Individual quartz grains have low heat resistance... not a good insulator, but how the grains are arranged matters a lot.

Think about solid granite or concrete... very low heat resistance, made of quartz grains (and other stuff) all packed together. The key point is that there are no air spaces. Air makes insulation work. So if you make a layer of sand than maximizes the airspaces, and minimizes the contact between grains, then you have a good insulator (far better than the same mass of granite).

The best sand insulator, then, is made of grains that are all the same size (to maximize pore space), are round (so the contact between grains is a single point), and dry.

Adding anything between the grains changes the sand from a good insulator to a poor one - it replaces the insulating air spaces, and increases the number of contact points between grains that conduct heat. If you fill in all the pore spaces with smaller grains, you have rammed earth - poor insulator, but excellent thermal flywheel.

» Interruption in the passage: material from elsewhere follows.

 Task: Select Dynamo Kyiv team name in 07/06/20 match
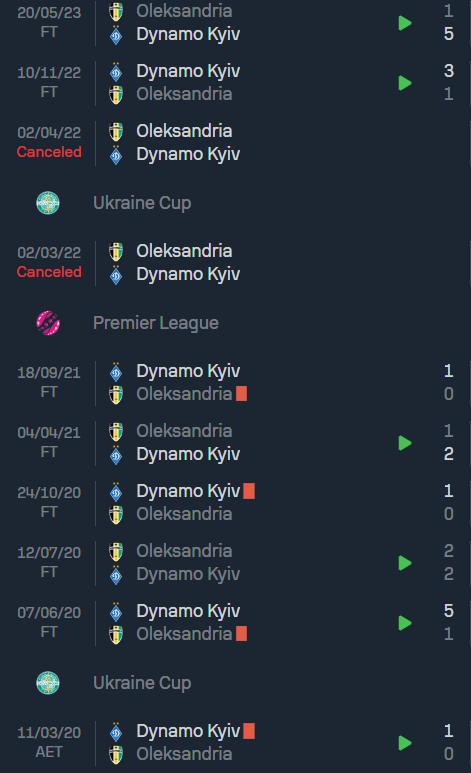(188, 611)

So you can find, or make, sand with a wide range of insulative properties, by choosing the moisture, particle shape and size distribution. Dry, well sorted, round-grained sand = good insulation... wet, unsorted, sharp sand = poor insulation.


For the purpose of making a floor with high heat capacity and low heat resistance (high conductivity), sand needs some help - sharp sand is a little better than round, a mixed range of sizes is better than well-sorted, and adding a little silt and clay helps a lot to fill in the interstitial air spaces to increase conductivity.